14. The state of blood loss is (i) Persistent blood loss; or (ii) More than one instance of intermittent blood loss at intervals of up to one week, up to two weeks, or up to one month; or (iii) Loss of up to 10% of the target's total blood volume A pharmaceutical composition according to claim 1, comprising:
15. (i) The blood loss is in the range of 1 to 10% of the total blood volume of the subject; (ii) including persistent blood loss, in which the state of blood loss lasts for at least 1 hour, at least 4 hours, at least 8 hours, at least 12 hours, at least 16 hours, at least 20 hours, at least 1 day, at least 3 days, at least 5 days, at least 8 days, at least 10 days, at least 2 weeks, at least 3 weeks, at least 1 month, at least 2 months, or at least 3 months; (iii) The blood loss condition includes intermittent blood loss cases in which each instance of blood loss involves a loss of up to 10% of the total blood volume of the subject; (iv) The blood loss condition includes intermittent blood loss, where each blood loss occurs at intervals of up to 1 hour, up to 4 hours, up to 8 hours, up to 12 hours, up to 16 hours, up to 20 hours, up to 1 day, up to 3 days, up to 5 days, up to 8 days, up to 10 days, or up to 2 weeks; (v) The subject has a ferritin level of 14-80 ng / ml due to blood loss; (vi) The subject has serum iron of at least 40 μg / dL, The pharmaceutical composition according to claim 1.
16. The pharmaceutical composition according to claim 1, which is administered to the subject once a week, twice a month, once a month, or every four weeks.
17. The object is, (i) Not identified as needing a blood transfusion; or (ii) It has been identified that a blood transfusion is required before administration of the pharmaceutical composition.
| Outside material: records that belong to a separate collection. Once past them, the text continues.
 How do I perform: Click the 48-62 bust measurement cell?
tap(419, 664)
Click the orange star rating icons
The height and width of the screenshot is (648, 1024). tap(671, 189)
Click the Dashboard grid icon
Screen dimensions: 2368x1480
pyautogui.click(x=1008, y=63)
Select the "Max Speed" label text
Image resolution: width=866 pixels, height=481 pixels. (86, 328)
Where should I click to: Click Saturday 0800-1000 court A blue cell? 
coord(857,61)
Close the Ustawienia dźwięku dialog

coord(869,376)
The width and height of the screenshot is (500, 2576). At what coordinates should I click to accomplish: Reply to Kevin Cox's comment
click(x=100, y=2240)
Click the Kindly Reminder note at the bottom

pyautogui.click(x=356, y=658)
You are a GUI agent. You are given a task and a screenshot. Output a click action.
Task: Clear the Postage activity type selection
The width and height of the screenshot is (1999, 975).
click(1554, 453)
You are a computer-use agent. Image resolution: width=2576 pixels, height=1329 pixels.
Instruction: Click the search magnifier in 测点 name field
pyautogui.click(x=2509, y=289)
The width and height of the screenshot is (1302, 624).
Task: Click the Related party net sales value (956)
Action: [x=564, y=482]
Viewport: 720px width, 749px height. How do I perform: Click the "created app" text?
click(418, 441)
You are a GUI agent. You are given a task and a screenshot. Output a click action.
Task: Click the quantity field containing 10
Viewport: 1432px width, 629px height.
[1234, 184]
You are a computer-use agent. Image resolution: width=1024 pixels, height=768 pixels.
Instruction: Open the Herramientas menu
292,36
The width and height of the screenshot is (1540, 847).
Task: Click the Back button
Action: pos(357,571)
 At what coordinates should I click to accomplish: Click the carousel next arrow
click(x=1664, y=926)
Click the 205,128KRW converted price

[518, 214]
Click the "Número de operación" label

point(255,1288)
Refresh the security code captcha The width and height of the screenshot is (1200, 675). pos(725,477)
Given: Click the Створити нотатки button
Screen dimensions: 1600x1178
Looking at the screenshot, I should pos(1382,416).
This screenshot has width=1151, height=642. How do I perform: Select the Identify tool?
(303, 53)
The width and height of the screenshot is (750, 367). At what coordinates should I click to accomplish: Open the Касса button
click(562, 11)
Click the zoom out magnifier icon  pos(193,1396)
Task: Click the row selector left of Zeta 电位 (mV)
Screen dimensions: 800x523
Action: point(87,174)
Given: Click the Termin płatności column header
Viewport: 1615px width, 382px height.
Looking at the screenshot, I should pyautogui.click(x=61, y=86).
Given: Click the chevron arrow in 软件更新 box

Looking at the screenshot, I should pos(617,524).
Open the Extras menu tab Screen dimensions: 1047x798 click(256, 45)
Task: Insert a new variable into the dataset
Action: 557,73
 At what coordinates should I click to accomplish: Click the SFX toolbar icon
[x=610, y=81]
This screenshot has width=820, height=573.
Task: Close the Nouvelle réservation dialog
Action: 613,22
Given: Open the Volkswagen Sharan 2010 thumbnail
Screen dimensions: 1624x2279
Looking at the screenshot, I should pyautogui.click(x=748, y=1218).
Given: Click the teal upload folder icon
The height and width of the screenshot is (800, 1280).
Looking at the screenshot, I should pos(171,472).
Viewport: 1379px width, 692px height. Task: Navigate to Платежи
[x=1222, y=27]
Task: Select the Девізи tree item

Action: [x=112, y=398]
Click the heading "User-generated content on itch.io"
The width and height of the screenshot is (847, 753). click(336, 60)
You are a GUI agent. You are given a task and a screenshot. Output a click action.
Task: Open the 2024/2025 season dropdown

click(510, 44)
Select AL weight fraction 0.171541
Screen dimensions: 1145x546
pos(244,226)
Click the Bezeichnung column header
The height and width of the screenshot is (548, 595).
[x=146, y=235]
The pharmaceutical composition according to claim 1.
18. (i) administered in combination with oral iron supplementation or iron injection; (ii) administered while the subject is on a gluten-free diet; and / or (iii) Therapeutic drugs, erythropoietin (EPO), ruspatercept, and hypoxia-inducible factor prolyl hydroxylase inhibitors (HIF-PHI) are administered in combination. The pharmaceutical composition according to claim 1.
19. (i) administered subcutaneously; or (ii) It is administered intravenously. The pharmaceutical composition according to claim 1.
20. (i) It is administered on multiple occasions; or (ii) It is administered once a month or every four weeks. The pharmaceutical composition according to claim 1.